- **EXERCISE BRIEF**: Print a faithful copy of the data below, word for word, with the pictures left out.

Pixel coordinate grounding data
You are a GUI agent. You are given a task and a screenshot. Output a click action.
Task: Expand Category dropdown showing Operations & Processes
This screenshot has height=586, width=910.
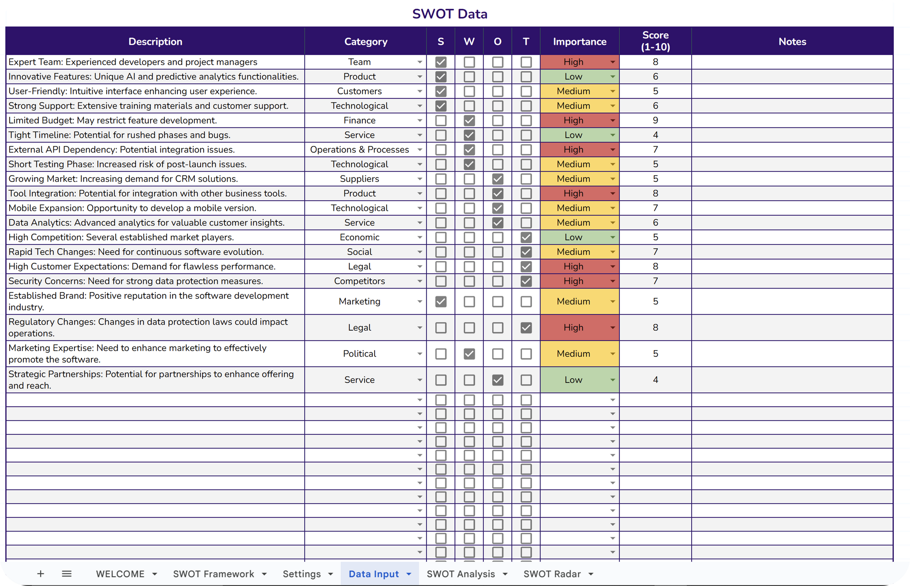419,150
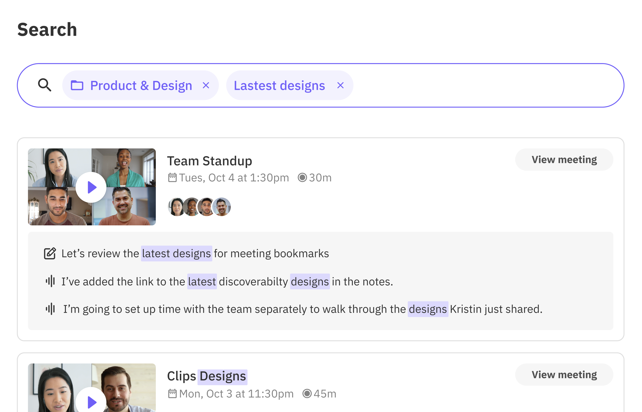Click empty area of the search input field
Image resolution: width=642 pixels, height=412 pixels.
pos(481,85)
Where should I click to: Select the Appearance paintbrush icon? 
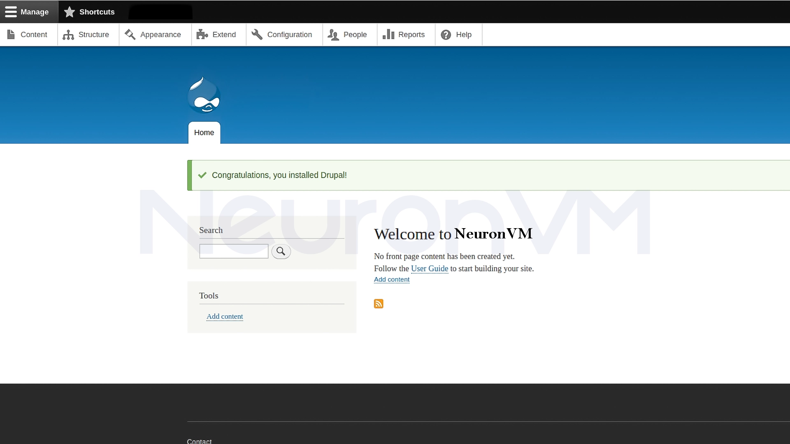tap(130, 35)
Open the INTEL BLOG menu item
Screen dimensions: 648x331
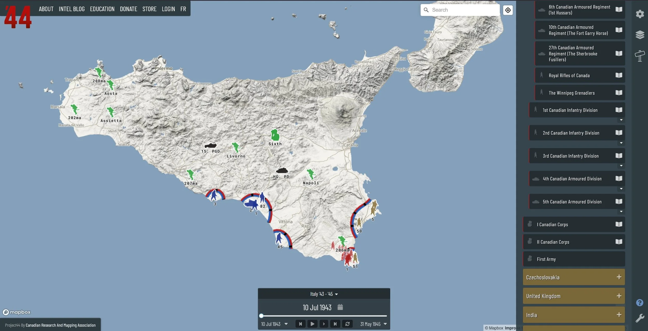72,9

- **EXERCISE ANSWER**:
You are a GUI agent. You are given a task and a screenshot. Output a click action.
Task: Expand Category dropdown showing Operations & Processes
This screenshot has height=586, width=910.
419,150
Click empty area of the search input field
Image resolution: width=642 pixels, height=412 pixels.
pos(481,85)
Where should I click to: Select the Appearance paintbrush icon? 
tap(130, 35)
Open the INTEL BLOG menu item
Screen dimensions: 648x331
72,9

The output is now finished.